Every entry that follows should be output again, word for word.
________
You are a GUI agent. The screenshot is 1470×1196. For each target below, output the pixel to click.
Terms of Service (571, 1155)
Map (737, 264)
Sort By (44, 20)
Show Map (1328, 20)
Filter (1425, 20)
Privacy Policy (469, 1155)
________
▶ **Your response**
You are a GUI agent. The screenshot is 1470×1196. For each target below, output the pixel to click.
Terms of Service (571, 1155)
Map (737, 264)
Sort By (44, 20)
Show Map (1328, 20)
Filter (1425, 20)
Privacy Policy (469, 1155)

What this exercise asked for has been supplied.